8.鉱山へ行こう

「というわけで鉱山に行ってみようと思う。ソウズィの残した地図と『世界図書館』で調べた結果、ミスリルの原石があるようなんだ。ガラテア、ソウズィも、鉱山に手を出していたんだろう?」

「はい、マスター。わが父はミスリルの原石などを掘ってそれで商いもやっていました。ただ昔のことですし、私はそっちには関わっていなかったので、大体の場所しかわからないのですが……そして、近くに古火竜の巣があるので気をつけろと部下に言ってた事を記憶しています。マスターたちと初めてお会いした時に撃退したあいつですね」

「ああ、だから、鉱山の開拓はソウズィがいなくなった後は放置されていたのか……まあ、古火竜ならまた出てきても、ガラテアがいれば大丈夫だろう、それに鉱山で発生しそうな毒とかもガラテアなら感知できるんだろう? 頼むぜ」

「はい、頼りにしてもらえてうれしいです。マスター。私にお任せください」



 そう言って嬉しそうにどや顔をするガラテアの頭を撫でると、彼女は幸せそうに顔をにやつかせる。本当に癒されるな……



「ほう、ミスリルの原石か、質がいいと良いのう、ここいらで流通しているミスリルはどうも質がよくないからちょうどいいわい」



 領主の執務室で、俺はみんなにこれからの計画を説明していた。俺の推測をガラテアの記憶が補強してくれる。幸いボーマンも乗り気なようだ。とりあえず試す価値はあるだろう。だが一つだけ気になることがあった。

 俺はさっきから黙っているヴィグナにも声をかける。



「というわけだ。ヴィグナはどう思う」

「確かに、村の方でも人員を割くだけの余裕が出てきているし、新しい事に手を出すタイミングとしては今だと思うわ。それで一つ聞きたいんだけど、鉱山には誰を連れて行くの?」

「ああ、鉱石に詳しいボーマンに、護衛兼案内としてガラテアを連れて行こうと思う。その間はこの村の事をヴィグナにお願いしたいんだが大丈夫か?」

「まあ、普通はそうなるわよね……わかってたけど……」



 快諾をしてくれるかと思ったがなぜか渋い顔をするヴィグナ。俺が予想外の反応に戸惑っていると、彼女はガラテアに真剣な顔をして聞く。

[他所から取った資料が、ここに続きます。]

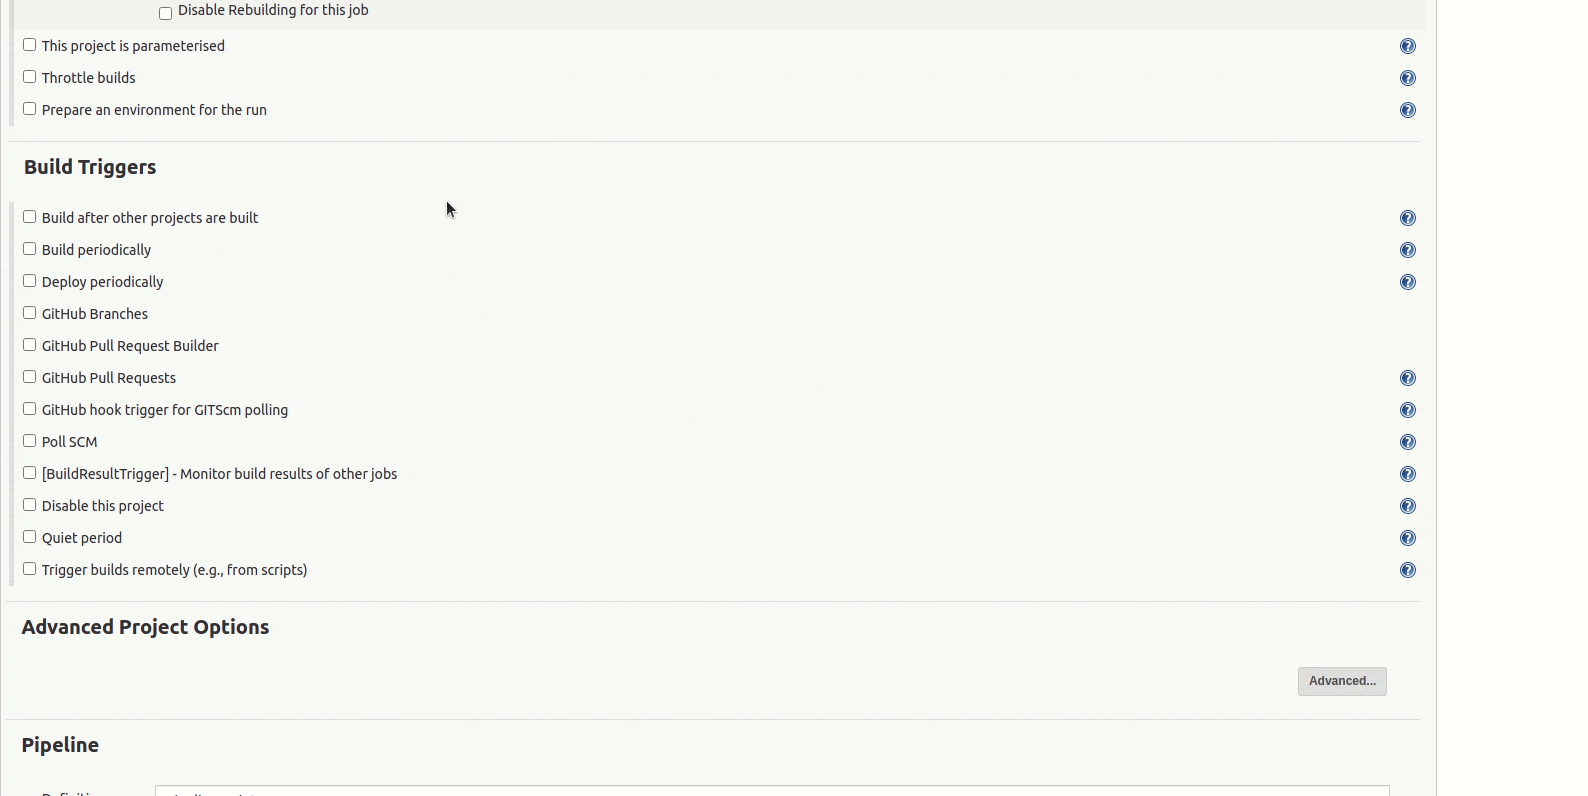This screenshot has height=796, width=1588.
Task: Open help for Deploy periodically
Action: pyautogui.click(x=1408, y=282)
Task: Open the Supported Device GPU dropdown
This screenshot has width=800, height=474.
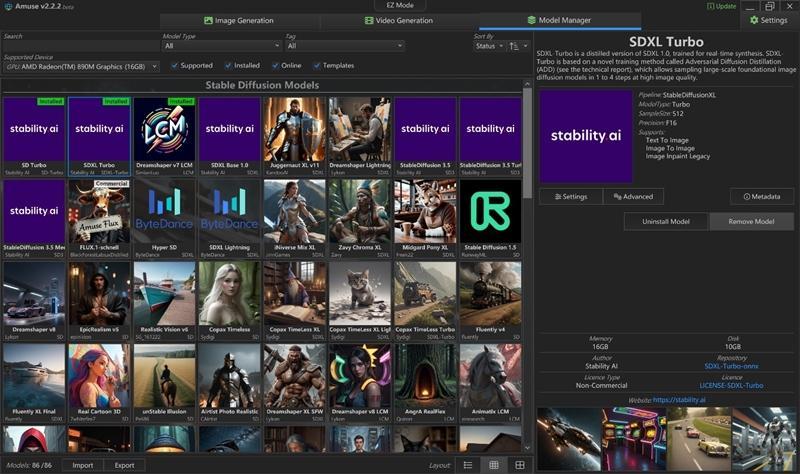Action: [x=82, y=66]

「ねえ、ガラテア、私が戦ってあなたに勝てる可能性はどれくらいかしら」

「おい、ヴィグナ何を言って……」



 いきなりわけのわからない事を言い始めたヴィグナを止めようとしたが、ボーマンに口を塞がれた。何しやがる。このクソじじい。しかし、貧弱な俺ではボーマンには力で勝てない。

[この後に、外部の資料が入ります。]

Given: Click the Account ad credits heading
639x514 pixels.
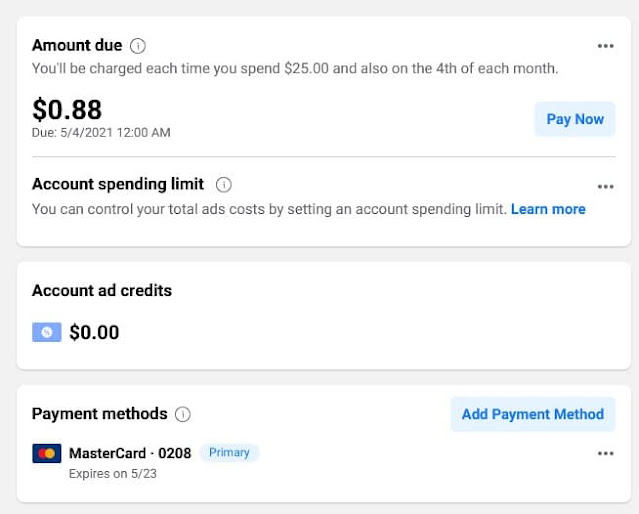Looking at the screenshot, I should pos(102,291).
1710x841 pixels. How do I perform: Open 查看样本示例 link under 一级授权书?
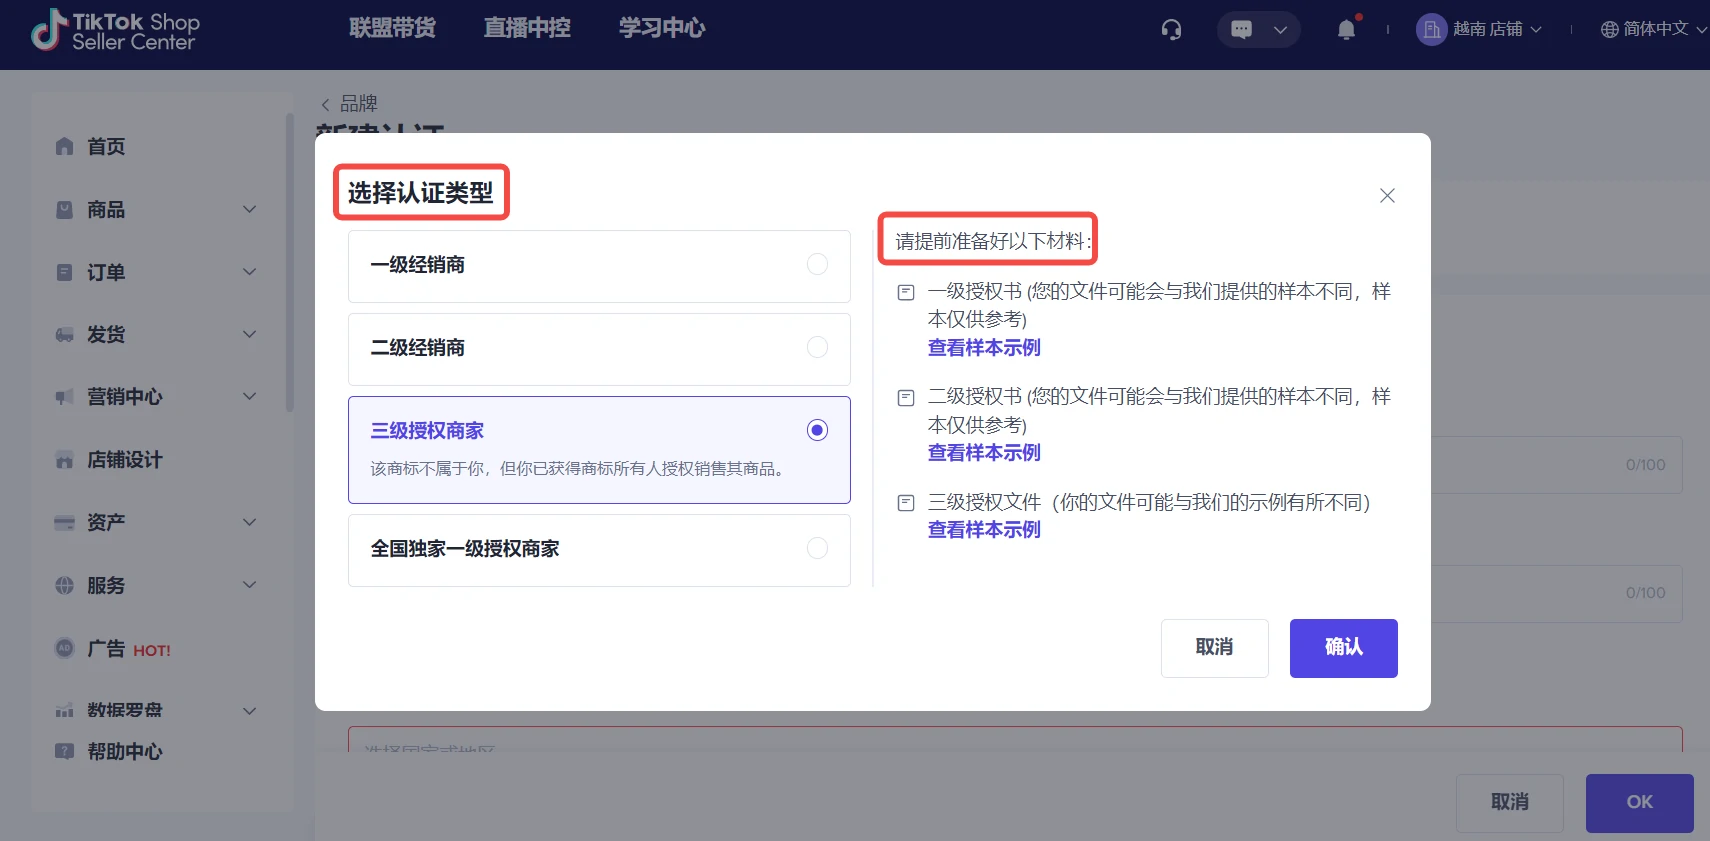click(984, 348)
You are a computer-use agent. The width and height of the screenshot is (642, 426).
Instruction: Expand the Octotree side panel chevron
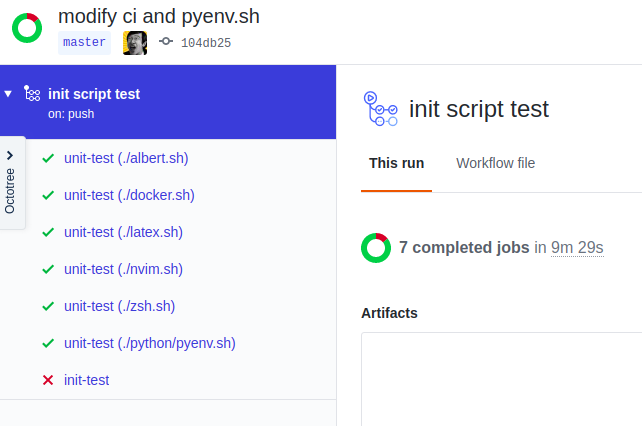[x=10, y=155]
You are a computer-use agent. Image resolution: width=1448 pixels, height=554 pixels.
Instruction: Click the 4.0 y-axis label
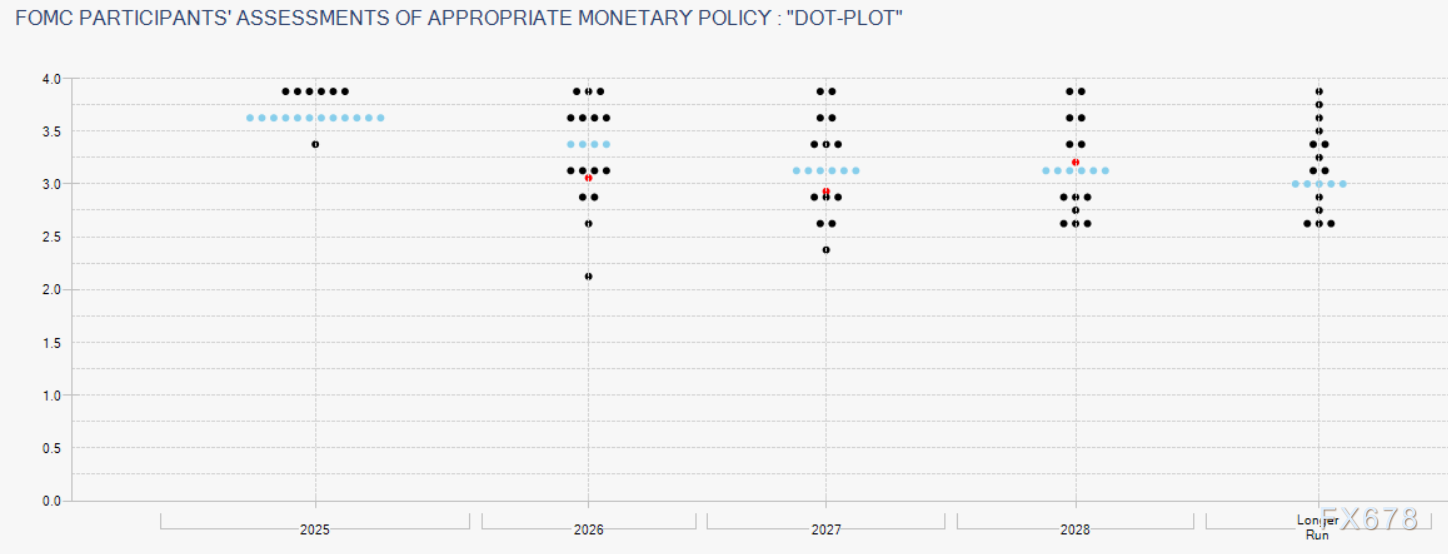[51, 78]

「申し訳ありませんが、私はこの世界のすべての魔法や斬撃に耐えうるように作成されています。ヴィグナ様が勝てる可能性は少ないかと……」

「そう、あなたが言うなら正しいんでしょうね。グレイス安心して、この村は私が絶対守るわ。あとボーマン、例の物を使わせてもらうわね」

 


 そう言うと、彼女は出て行ってしまった。いつものようにツンツンとしていたが何か様子が違う気がする。



「なあ、ヴィグナはどうしたんだ?」

「お前さんは本当にこういうことはからっきしじゃのう……ヴィグナはずっとお前さんの護衛をやっておったんじゃぞ。それなのに、護衛をあの子ではなく、ガラテアに頼んだ。複雑な思いをしているんじゃろうよ」

「そんな……俺はそんなつもりじゃ……」

「ヴィグナ様から悔しさと、嫉妬心を感じました。ですが今は放っておいた方がいいと思います」



 俺が追いかけようとすると、ボーマンだけでなく、ガラテアにまで止められた。ああ、でも、そうだよな。確かにそうだ。

 あいつは城にいたときからずっと俺の護衛をしていてくれたんだ。アスガルドに追放された時だってついてきてくれた。それなのに、俺はなんであいつの事を考えられなかったんだ。自分が自分で嫌になる。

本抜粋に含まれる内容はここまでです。